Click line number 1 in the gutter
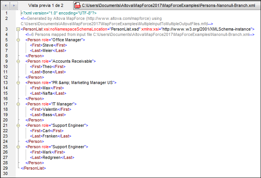261x178 pixels. click(6, 13)
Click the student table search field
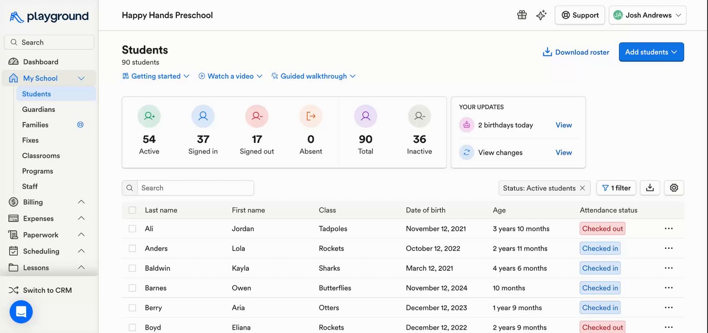 [x=195, y=188]
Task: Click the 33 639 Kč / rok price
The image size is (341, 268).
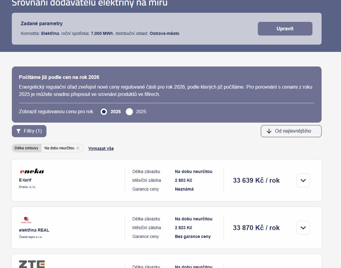Action: pyautogui.click(x=256, y=180)
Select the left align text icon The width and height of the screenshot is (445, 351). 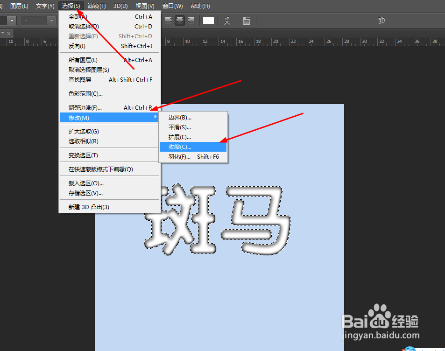(169, 21)
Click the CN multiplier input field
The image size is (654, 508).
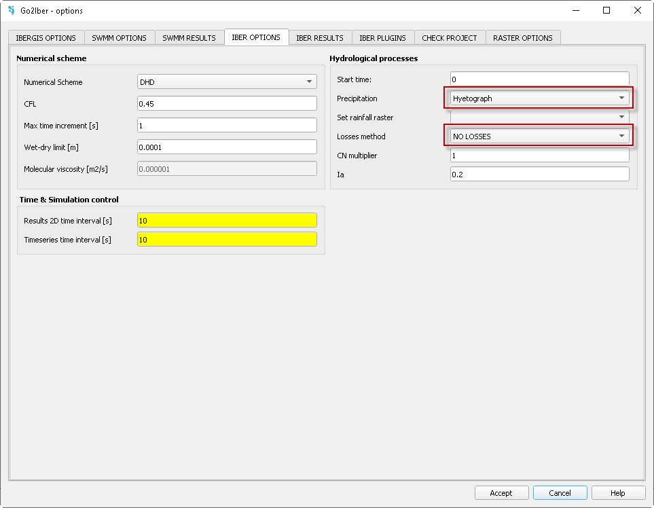(x=539, y=156)
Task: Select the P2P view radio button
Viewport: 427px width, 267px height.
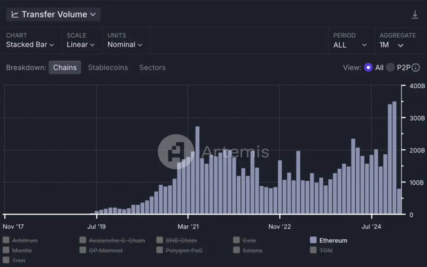Action: (390, 67)
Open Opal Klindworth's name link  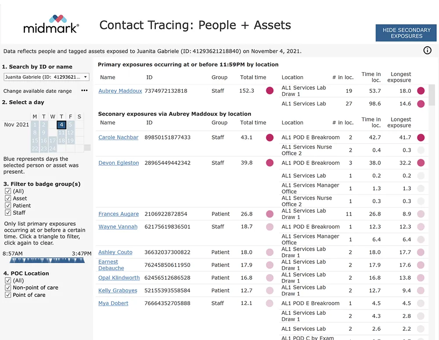click(x=119, y=278)
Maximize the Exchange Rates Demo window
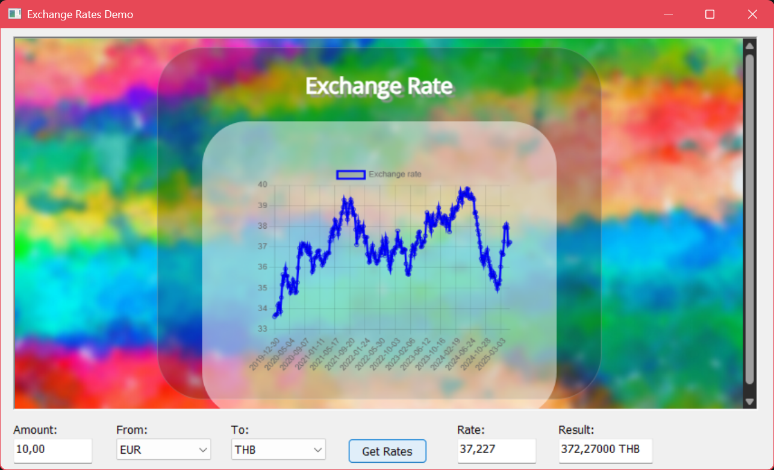The height and width of the screenshot is (470, 774). tap(710, 14)
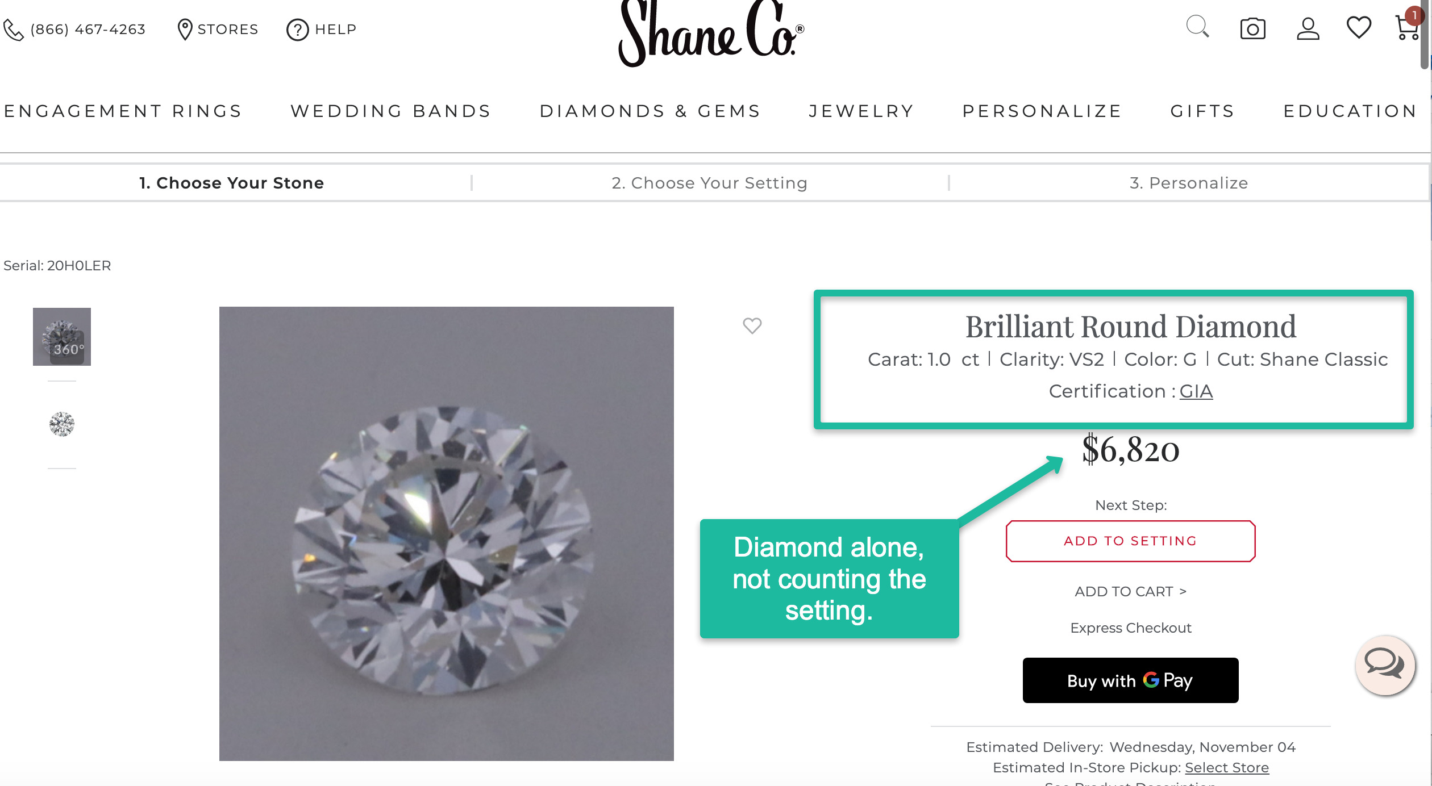Screen dimensions: 1432x786
Task: Go to Choose Your Setting step
Action: pyautogui.click(x=709, y=183)
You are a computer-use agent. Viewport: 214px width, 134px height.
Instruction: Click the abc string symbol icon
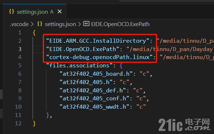point(86,24)
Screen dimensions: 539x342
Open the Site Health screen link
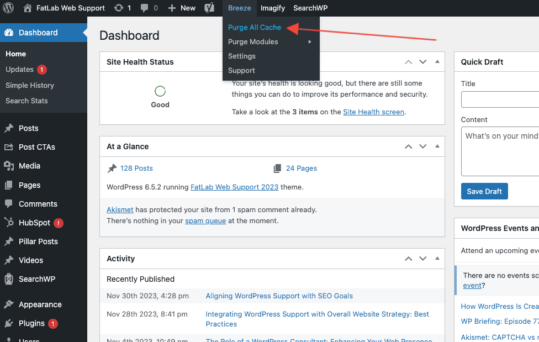coord(373,112)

· · ·

§ BRIEF
Write out exactly the lines from the line holding "Instruction: Click the abc string symbol icon" through the last line of the records above, inclusive, and nothing more. Leave out the pictures.

§ YOUR RESPONSE
Instruction: Click the abc string symbol icon
point(86,24)
Screen dimensions: 539x342
Open the Site Health screen link
coord(373,112)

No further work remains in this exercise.